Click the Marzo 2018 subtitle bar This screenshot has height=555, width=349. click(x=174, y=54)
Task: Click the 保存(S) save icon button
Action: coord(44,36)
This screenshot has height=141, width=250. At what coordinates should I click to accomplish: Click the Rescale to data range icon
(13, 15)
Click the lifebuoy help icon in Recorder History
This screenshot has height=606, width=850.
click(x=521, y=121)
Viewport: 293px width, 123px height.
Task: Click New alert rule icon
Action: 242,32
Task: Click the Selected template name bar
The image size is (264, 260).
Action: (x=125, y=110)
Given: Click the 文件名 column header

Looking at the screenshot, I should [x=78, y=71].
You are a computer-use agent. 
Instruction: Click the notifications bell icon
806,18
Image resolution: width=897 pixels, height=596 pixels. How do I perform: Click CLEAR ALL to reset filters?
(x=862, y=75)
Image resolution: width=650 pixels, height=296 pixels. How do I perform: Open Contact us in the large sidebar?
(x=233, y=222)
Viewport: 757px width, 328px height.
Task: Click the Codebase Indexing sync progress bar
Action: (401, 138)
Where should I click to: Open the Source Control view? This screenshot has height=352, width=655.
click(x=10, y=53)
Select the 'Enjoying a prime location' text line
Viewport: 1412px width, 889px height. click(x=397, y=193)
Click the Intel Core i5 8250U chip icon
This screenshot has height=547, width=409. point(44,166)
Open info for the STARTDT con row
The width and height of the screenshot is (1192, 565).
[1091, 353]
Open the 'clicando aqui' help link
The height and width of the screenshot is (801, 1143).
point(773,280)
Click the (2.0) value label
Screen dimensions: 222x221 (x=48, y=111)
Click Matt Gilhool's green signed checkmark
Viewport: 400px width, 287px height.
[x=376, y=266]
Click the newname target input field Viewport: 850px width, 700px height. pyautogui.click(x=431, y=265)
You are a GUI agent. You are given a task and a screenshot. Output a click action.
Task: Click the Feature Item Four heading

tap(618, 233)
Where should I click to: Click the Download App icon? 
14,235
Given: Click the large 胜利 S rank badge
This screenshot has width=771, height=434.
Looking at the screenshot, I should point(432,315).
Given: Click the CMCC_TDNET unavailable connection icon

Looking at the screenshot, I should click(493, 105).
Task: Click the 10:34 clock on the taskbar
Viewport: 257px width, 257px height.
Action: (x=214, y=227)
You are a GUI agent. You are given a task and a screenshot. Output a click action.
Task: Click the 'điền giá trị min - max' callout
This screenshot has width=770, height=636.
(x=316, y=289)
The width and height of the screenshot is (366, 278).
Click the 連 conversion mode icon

* * *

Problem details:
Lines that contain the string "help" should be copied from the material above.

Worked solution:
Click the lifebuoy help icon in Recorder History
Open the 'clicando aqui' help link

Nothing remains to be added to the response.